Gunther, the BP Exploration Alaska turbine technician, said, “the ombudsman’s Office has value as long as Ms. Garde is not associated with them.”
“I had voiced a concern with Ms. Garde during a strike when she was [on the North Slope years ago] and 10 minutes later I got a visit from Florian Borokowski, [BP’s former human resources manager] telling me the company is well aware of my concerns,” Gunther said. “It was so glaringly obvious that Ms. Garde ratted me out to [human resources].”

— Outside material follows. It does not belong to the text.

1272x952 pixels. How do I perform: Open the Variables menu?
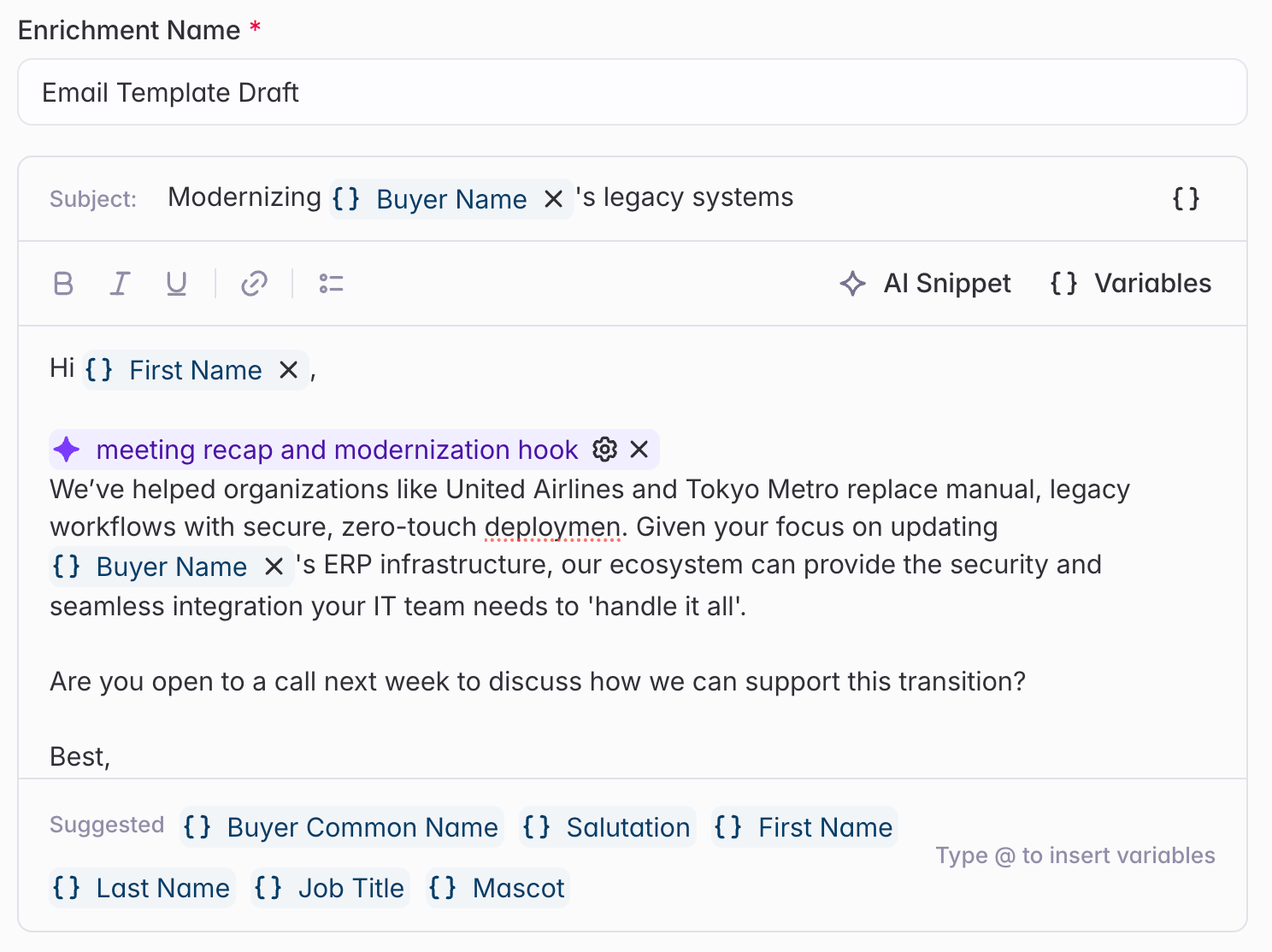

Allegations by Acuren and BP Exploration Alaska employees that Garde had acted unethically mirrors similar claims leveled by one of her former clients, Joseph Tracanna. Tracanna, a whistleblower, had filed an ethics complaint against Garde with the Washington, DC State Bar for which she received an informal letter of admonishment in October 2003 for conduct that “reflected a disregard of certain ethical standards” related to allegations that she represented the interests of Alyeska Pipeline Service Company, operator of the Trans Alaska Pipeline System (TAPS), which is majority owned by BP, rather than Tracanna’s interests.
Scott West, the former special agent-in-charge of the EPA’s Criminal Investigation Division who spent more than a year investigating the March 2006 oil spill said BP Exploration Alaska employees he has been in contact with have always been “leery of the ombudsman’s office because they believed it was controlled by BP and not truly an independent outfit.”
“Employees I spoke with specifically cited Billie Garde as someone they wouldn’t deal with because she has worked for BP in various capacities over the years,” said West, who is now head of investigations for environmental group Sea Shepherd. “They see her as being too close to BP management.”
The criticism of Garde and the ombudsman’s office in general, however, may become a moot point come next June when the watchdog’s contract expires. BP recently announced that it intended to step up its internal employee concerns program.
Rinehart said the company has “extended the ombudsman’s contract twice since inception in 2006. It is currently running until June 2011. At this point we have not made a decision about extending.”
Gunther, the BP Exploration Alaska turbine technician, said his company is incapable of addressing employee concerns.
“Thinking that BP is going to guarantee anonymity is a joke,” Gunther said. “Thinking that you will be able to take issues directly to BP without retribution is an even bigger joke.”